Implementing, Abstracting and Benchmarking Lightweight Threads on the JVM

justinsb · on Feb 6, 2014

I noticed that you send the "native threading" case through your library as well. Have you compared to just using "naive" Java - Threads and a BlockingQueue?

Also: if the Google patches for the user-mode threading are adopted, will Quasar have any advantages over a JVM that uses the same syscalls? Can you explain where this would come from?

I think what you've done is genuinely cool, I'm just trying to better understand what the 10x advantage actually comes from.

pron · on Feb 6, 2014

The channels used are just like BlockingQueue. They're a queue with a synchronized condition variable.

If user-mode threading is adopted, Quasar could work without instrumentation, but instrumentation is a very small part of the Quasar code base.

Quasar gives you the scheduler, channels, actors, etc.

The 10x performance boost comes from the fact that there can be non-negligible latency from the time you unpark a thread to the time it starts running, while for fibers that latency is much shorter.

justinsb · on Feb 6, 2014

I looked and your wrapper did look similar (and not obviously incorrect), but if you plan on publishing this benchmark, I would suggest including a comparison against raw Java code, for credibility's sake.

I guess I'm really wondering: let's say Java 9 mutexes use Linux 4's user-mode threading syscall; in that case do we need Quasar's scheduler, channels, actors etc. Or can we just use "good-old" threads and mutexes? Where would Quasar's benefits come from?

It sounds to me like the subtext to Google's patches is that rather than accepting the conventional wisdom that "threads don't scale", they've instead just fixed threads.

pron · on Feb 6, 2014

That's not how those kernel modifications work. You can't just use them with a mutex. The idea is that a thread will be able to say, I'm yielding the CPU to this other thread. When you unlock a mutex you don't necessarily want to park yourself. These changes require either an app-level scheduler, or the use of synchronization mechanisms that can better specify what you want in terms of scheduling. An example for such a mechanism would be an API that says: I'm sending a message to this other actor, but I'm going to wait for it to reply. In this case, the implementation would tell the OS, switch me out and switch that other guy in instead.

justinsb · on Feb 6, 2014

OK, I was being sloppy in my phrasing (and probably thinking also)!

Trying again: Taking your example benchmark, you aren't really calling any special methods that provide any hints for cooperative threading (to my untrained eye).
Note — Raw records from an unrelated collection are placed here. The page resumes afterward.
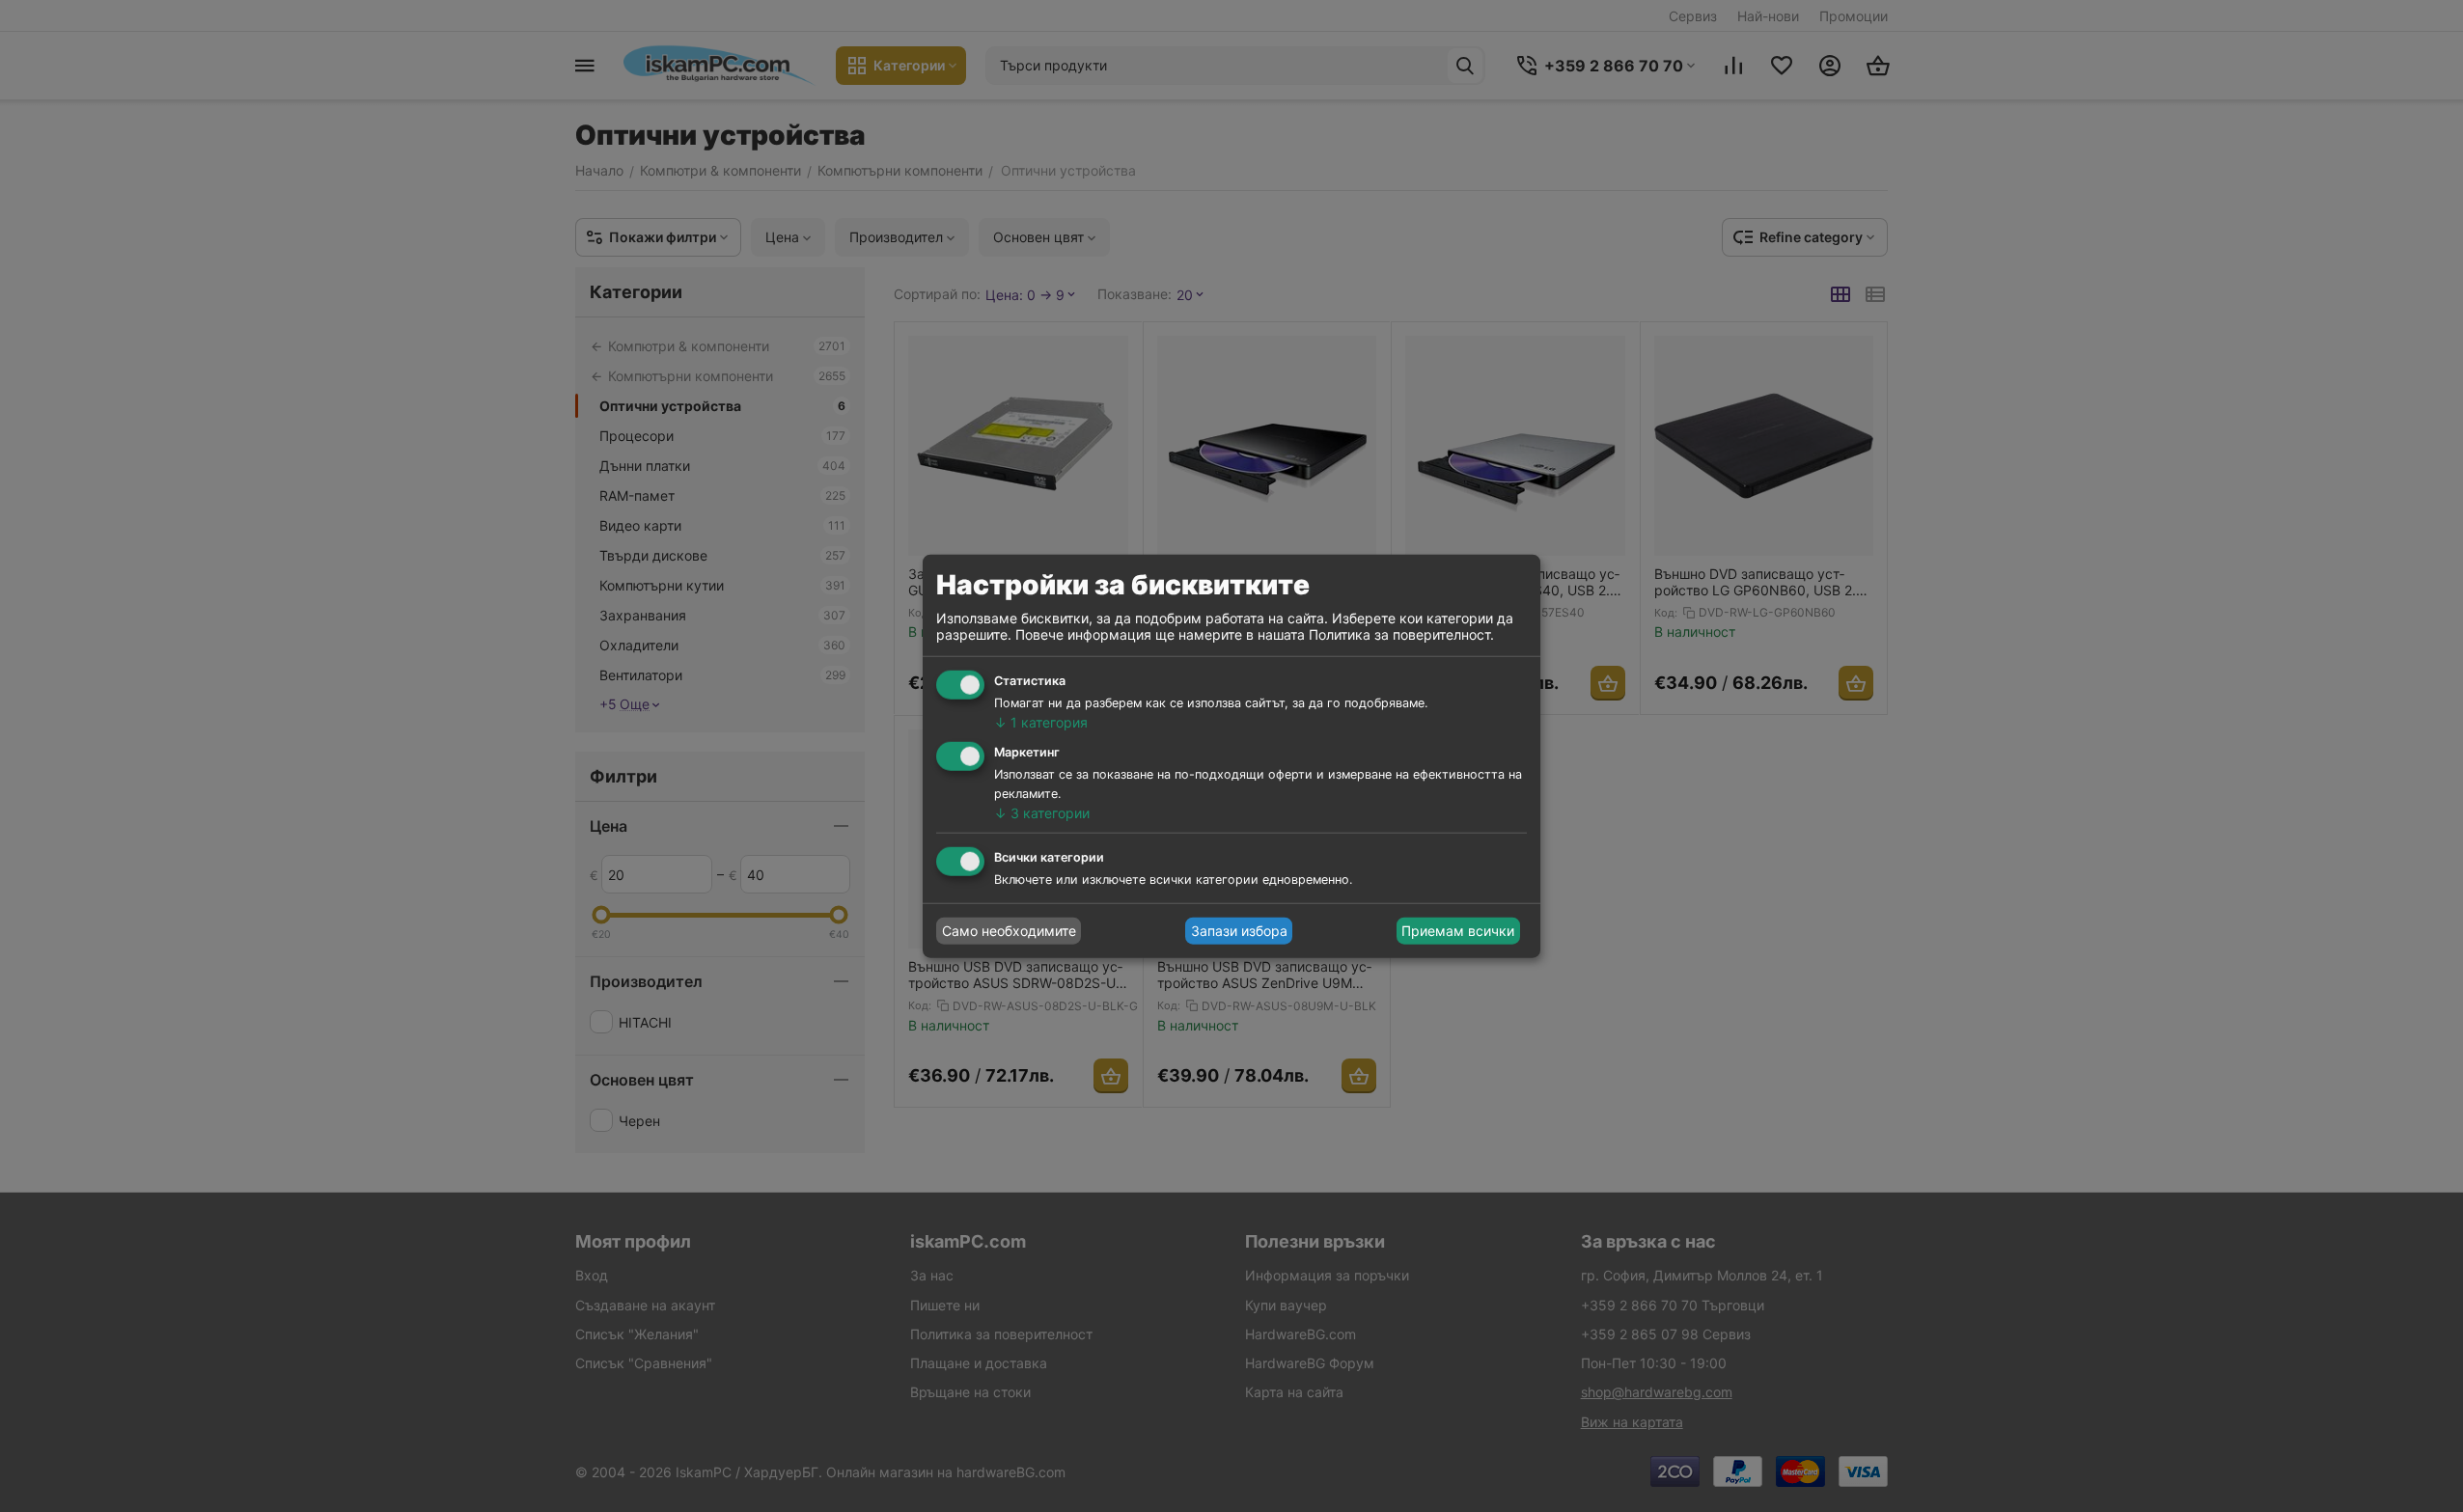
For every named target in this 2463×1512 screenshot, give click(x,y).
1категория (1041, 722)
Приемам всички (1457, 930)
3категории (1042, 813)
That's great - you've got a great abstraction. But then, what opportunities for optimization does Quasar have, that are not also available to a JVM using the magic syscall?
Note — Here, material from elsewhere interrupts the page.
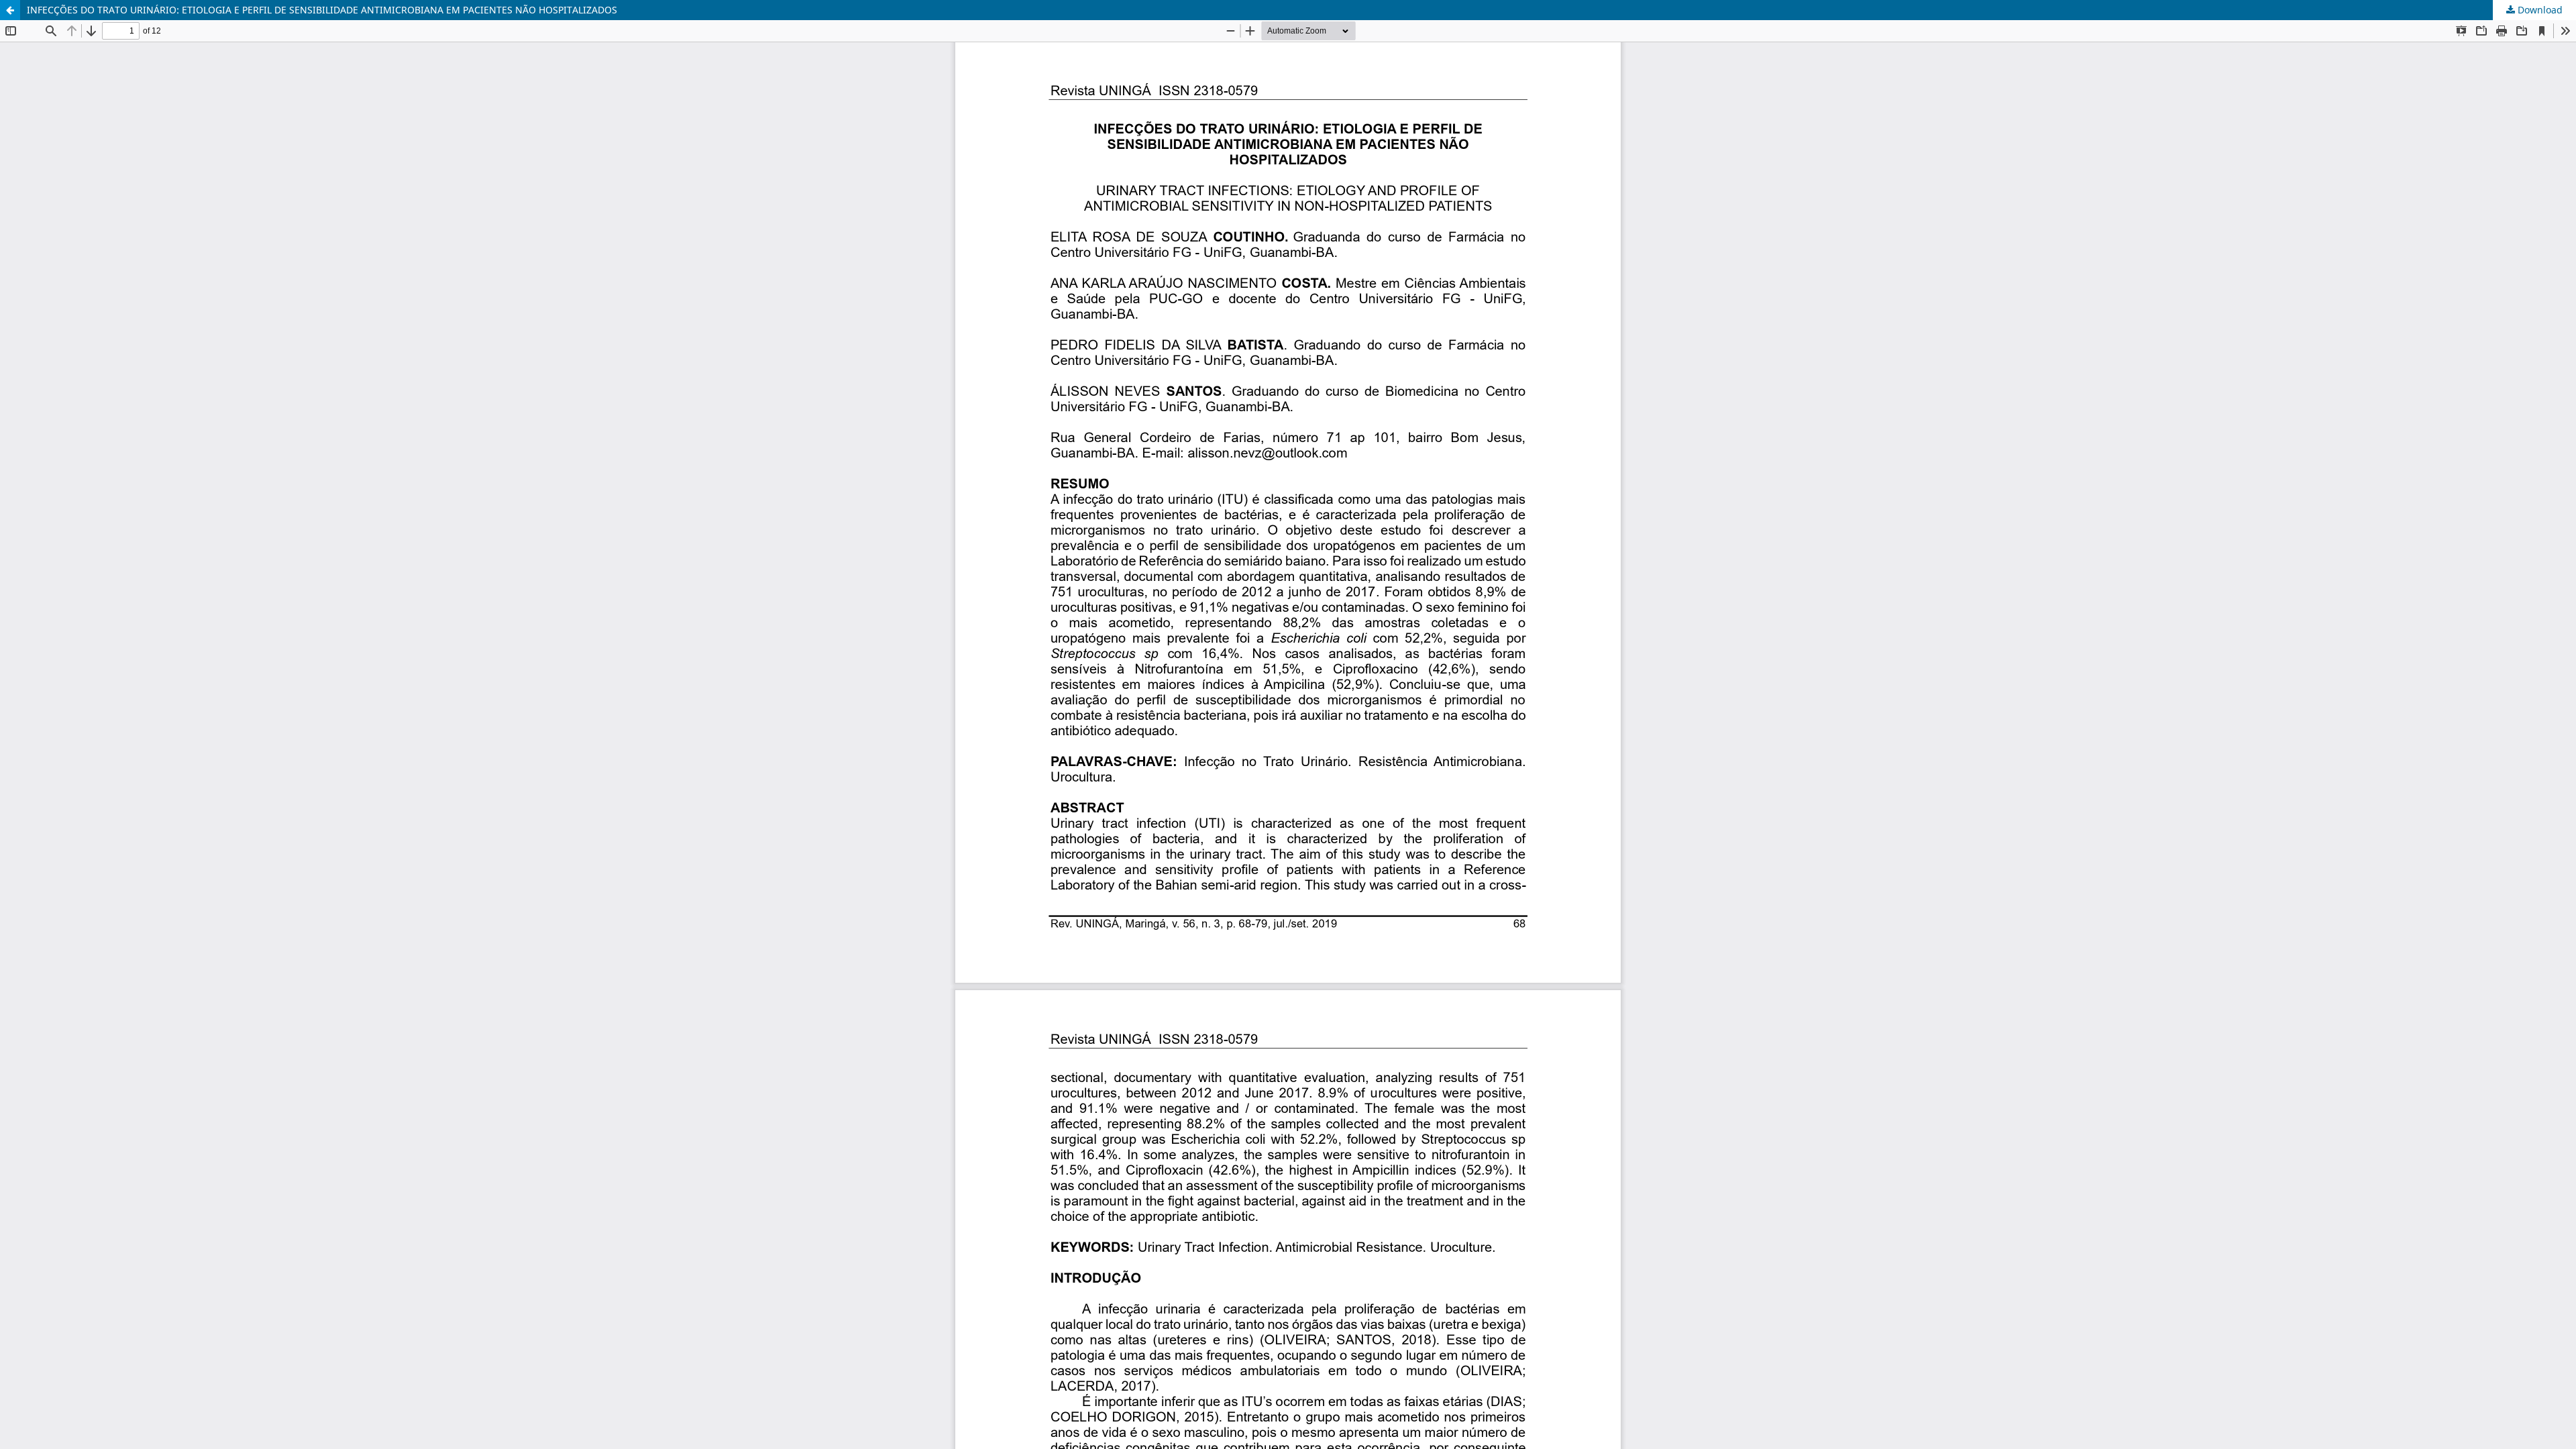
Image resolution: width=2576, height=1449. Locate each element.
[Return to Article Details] (10, 10)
I'm sure there's something here, but I'd appreciate a hint!

pron · on Feb 6, 2014

In theory? Absolutely none. But Quasar is here today (and also has an excellent actor system, a nice Clojure API and more).

justinsb · on Feb 6, 2014

Well, I appreciate the honesty!

I'm excited by the idea that threads are going to be "the right way", once these improvements make it out of the 'plex.

I also like that I can get a similar API today with Quasar :-)

pron · on Feb 6, 2014

Just to clarify: it's not that easy. The syscalls are the first step, and then you'll need a scheduler. Once you have those two, you still need new synchronization mechanisms and APIs.
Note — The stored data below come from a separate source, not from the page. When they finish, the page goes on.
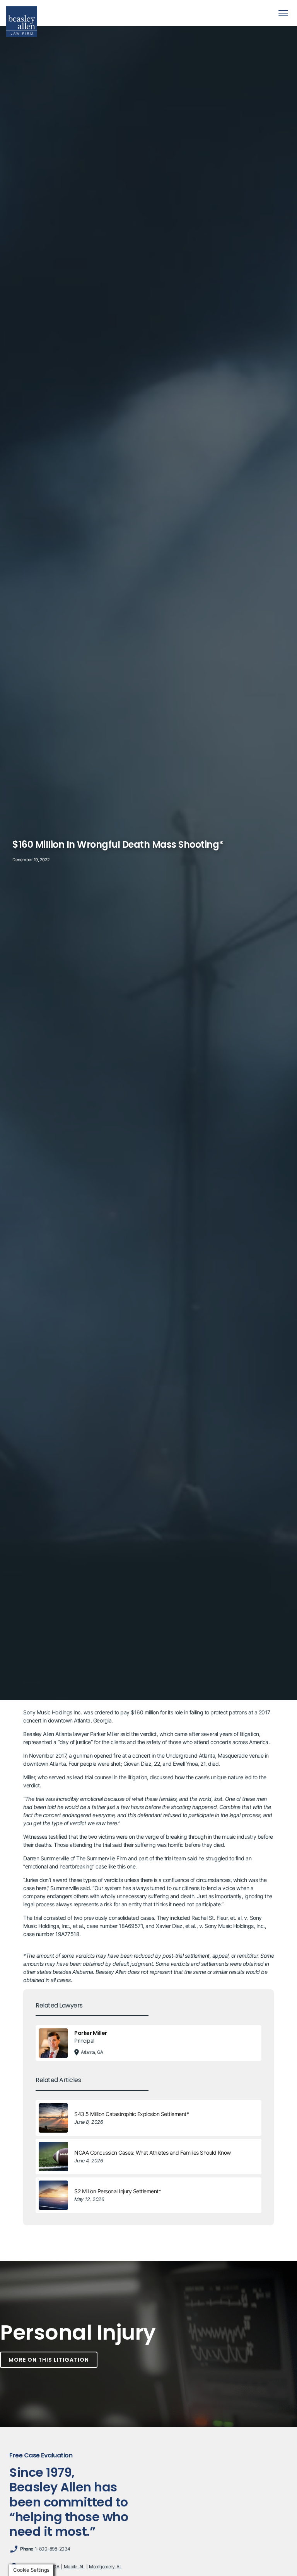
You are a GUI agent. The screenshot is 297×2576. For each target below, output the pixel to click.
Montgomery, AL (105, 2566)
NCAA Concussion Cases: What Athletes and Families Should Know (152, 2152)
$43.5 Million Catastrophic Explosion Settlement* (131, 2114)
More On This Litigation (49, 2360)
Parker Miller (90, 2033)
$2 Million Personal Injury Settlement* (117, 2191)
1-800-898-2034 (52, 2549)
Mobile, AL (74, 2566)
Quasar doesn't just provide lightweight threads. It has rich libraries that help you make the best of them.

justinsb · on Feb 6, 2014

Yes, I'm thinking of the big picture. Might be more like Java 12 than Java 9... Or Quasar today!

donjigweed · on Feb 6, 2014

"because it uses macros, the suspendable constructs are limited to the scope of a single code block, i.e. a function running in a suspendable block cannot call another blocking function; all blocking must be performed at the topmost function. It’s because of the second limitation that these constructs aren’t true lightweight threads, as threads must be able to block at a any call-stack depth"

Can you elaborate on this a bit? Let's say I have a function called 'fetch-url' which takes a core.async channel as an argument and makes a non-blocking http request (say, using http-kit), and in the callback handler i put the result onto the channel. If I'm in some other function, in which whose body I open a core.async go block and call fetch-url from within that go block, everything is still asynchronous is it not?

pron · on Feb 6, 2014

If you're using callbacks at all, then you're not blocking. The main advantage threads (and lightweight threads) have is that they can block.

What you can't do is this:

  (defn foo [ch]
     (go 
       (bar ch)))

  (defn bar [ch]
     (<! ch))

foo starts a go block which calls bar, which then blocks on the channel. For threads that's ok:

  (defn foo [ch]
     (thread ; not sure about syntax here
       (bar ch)))

  (defn bar [ch]
     (<!! ch))

So a function running in a thread can call another function that blocks. A go block can't, that's why go blocks aren't lightweight threads.

BTW, in Pulsar's implementation of core.async, the first example is ok, too.

RyanZAG · on Feb 6, 2014

Any chance of someone putting together a benchmark for http://www.techempower.com/benchmarks/ for quasar? It would be nice to see how it compares to other techniques.

Fasebook · on Feb 6, 2014

Wouldn't this kind of development target be better served by optimizing small C/++ programs instead of trying to optimize to some abstract virtual machine implemented on top of the hardware? I mean if speed really is your goal, why not do it correctly instead of hitting yourself in the face with an extra tree before starting?

pron · on Feb 6, 2014

Why do you assume that the JVM adds overhead? While in some cases a program is better served by C/C++ manual memory management and fine-tuned memory alignment, this is not usually the case.

You can think of the JVM as a very good optimizing compiler that compiles your program when you load it in a way that's tailored to your environment.

Also, when it comes to concurrency support, the JVM is usually years ahead of C++ (lock-free data structures, etc.). If you're doing concurrency, the JVM is usually a better target than C++.

kasey_junk · on Feb 6, 2014

Not to mention the kinds of programs that would most benefit from lightweight threads are high connection count servers. Precisely the kinds of applications where the JVM weaknesses are most hidden (startup time, base level latency, etc).

heavenlyhash · on Feb 6, 2014

It's possible to perform compare-and-swaps in java just like it is in C. They compile right down to the same primitives that flip bits in metal: you'll get CMPXCHGL instructions (using x86_64 as an example) from the jvm just as you will from gcc.

Fasebook · on Feb 6, 2014

But those instructions are embedded within another construct.